Satellite Image Retrieval

The RDWATCH system relies on a STAC API to query for visual satellite images stored in the COG (Cloud Optimized GeoTIFF) format. After searching for these images based on a spatial and temporal filter it will download them for display. These COG files are stored in S3 buckets and the STAC API provides the S3 URL to the file.

Collections

RD-WATCH will query the STAC server for 4 sources:

  • WV: WorldView
  • S2: Sentinel 2
  • L8: Landsat 8
  • PL: Planet Labs

WorldView is treated differently from the rest of Satellite Sources. WorldView can be pansharpened if there exists additional imagery data. This allows a higher resolution image to be displayed when compared to the other Sources.

There is an environment variable RDWATCH_ACCENTURE_VERSION that is used to determine the collections that are searched when querying the STAC server.

Code Layout

The pystac_client library is utilized to make queries to the STAC server.

Within the ./rdwatch/core/utils directory contains helper tools for Querying the STAC server and processing the resulting images.

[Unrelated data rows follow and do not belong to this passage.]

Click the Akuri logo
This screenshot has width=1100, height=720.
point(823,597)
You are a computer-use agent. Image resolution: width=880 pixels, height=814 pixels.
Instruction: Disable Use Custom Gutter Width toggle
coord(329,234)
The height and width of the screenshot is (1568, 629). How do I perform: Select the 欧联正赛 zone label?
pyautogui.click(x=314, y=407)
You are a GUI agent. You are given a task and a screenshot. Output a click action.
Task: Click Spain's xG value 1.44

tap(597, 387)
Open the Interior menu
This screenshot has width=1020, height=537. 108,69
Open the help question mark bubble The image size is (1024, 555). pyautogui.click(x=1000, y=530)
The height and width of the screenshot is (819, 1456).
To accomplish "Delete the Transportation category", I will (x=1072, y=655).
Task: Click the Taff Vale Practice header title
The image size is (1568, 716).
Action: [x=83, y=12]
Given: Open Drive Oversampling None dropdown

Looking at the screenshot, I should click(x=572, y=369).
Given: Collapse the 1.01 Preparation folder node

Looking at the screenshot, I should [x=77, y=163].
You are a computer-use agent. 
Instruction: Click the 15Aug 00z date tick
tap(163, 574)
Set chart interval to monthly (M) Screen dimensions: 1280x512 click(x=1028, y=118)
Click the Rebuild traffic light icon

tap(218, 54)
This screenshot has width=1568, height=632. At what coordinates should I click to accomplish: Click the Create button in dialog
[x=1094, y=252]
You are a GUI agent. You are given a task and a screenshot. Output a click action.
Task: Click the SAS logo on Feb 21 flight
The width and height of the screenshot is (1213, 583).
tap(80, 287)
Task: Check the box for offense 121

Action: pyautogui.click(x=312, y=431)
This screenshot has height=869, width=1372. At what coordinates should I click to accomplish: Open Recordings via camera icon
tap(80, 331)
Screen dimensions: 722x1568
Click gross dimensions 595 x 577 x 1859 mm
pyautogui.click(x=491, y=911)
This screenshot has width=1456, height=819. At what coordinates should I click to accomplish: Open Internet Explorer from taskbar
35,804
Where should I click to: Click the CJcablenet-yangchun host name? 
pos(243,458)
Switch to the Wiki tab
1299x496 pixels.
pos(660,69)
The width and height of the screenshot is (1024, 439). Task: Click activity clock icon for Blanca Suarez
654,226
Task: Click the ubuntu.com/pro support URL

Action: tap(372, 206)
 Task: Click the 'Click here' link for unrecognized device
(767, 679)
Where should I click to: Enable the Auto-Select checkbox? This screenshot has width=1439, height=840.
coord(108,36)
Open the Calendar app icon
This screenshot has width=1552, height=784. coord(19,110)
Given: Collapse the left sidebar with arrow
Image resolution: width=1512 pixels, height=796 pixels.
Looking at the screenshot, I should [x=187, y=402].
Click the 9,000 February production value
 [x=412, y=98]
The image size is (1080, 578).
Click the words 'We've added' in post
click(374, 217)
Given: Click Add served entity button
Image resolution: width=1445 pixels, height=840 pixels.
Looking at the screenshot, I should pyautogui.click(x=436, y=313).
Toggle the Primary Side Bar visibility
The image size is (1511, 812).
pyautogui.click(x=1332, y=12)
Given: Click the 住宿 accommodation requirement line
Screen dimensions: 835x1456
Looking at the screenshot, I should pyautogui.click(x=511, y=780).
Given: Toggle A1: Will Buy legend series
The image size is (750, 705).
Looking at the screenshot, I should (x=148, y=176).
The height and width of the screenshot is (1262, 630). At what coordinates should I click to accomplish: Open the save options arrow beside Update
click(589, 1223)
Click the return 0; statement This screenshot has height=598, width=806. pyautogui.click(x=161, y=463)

In the root of that folder is a stac_search.py which is used for S2,L8,PL image sources. The Collections to search for images are specified here

1
2
3
4
if settings.ACCENTURE_VERSION is not None:
    COLLECTIONS['S2'].append(f'ta1-s2-acc-{settings.ACCENTURE_VERSION}')
    COLLECTIONS['L8'].append(f'ta1-ls-acc-{settings.ACCENTURE_VERSION}')
    COLLECTIONS['PL'].append(f'ta1-pd-acc-{settings.ACCENTURE_VERSION}')

Querying STAC

Within ./rdwatch/core/utils/satellite_bands.py file is the main function get_bands. This function performs a STAC Query for a time range and a bounding box utilizing pystac. The results are typically verbose so it is paginated with 100 results at a time. It iterates over these times and returns all 'visual' images that match the query. If the results match a visual band image they are returned as a Band class. This Band class contains the following information:

  • constellation: source of image (S2, L8, PL)
  • spectrum: Information about the spectrum the band captures (μm)
  • level: processing level
  • timestamp: date of the satellite image
  • bbox: bounding box associated with the image
  • uri: Typically contains the S3 URL for the COG that contains the image
  • cloudcover: optional value that will extract metadata to indicate the amount of cloud cover in the image
  • collection: The collection this image was retrieved from

WorldView Differences

Within the ./rdwatch/core/utils folder there is a worldview_processed folder. It contains tools to create a pansharpened version of worldview images by downloading extra data.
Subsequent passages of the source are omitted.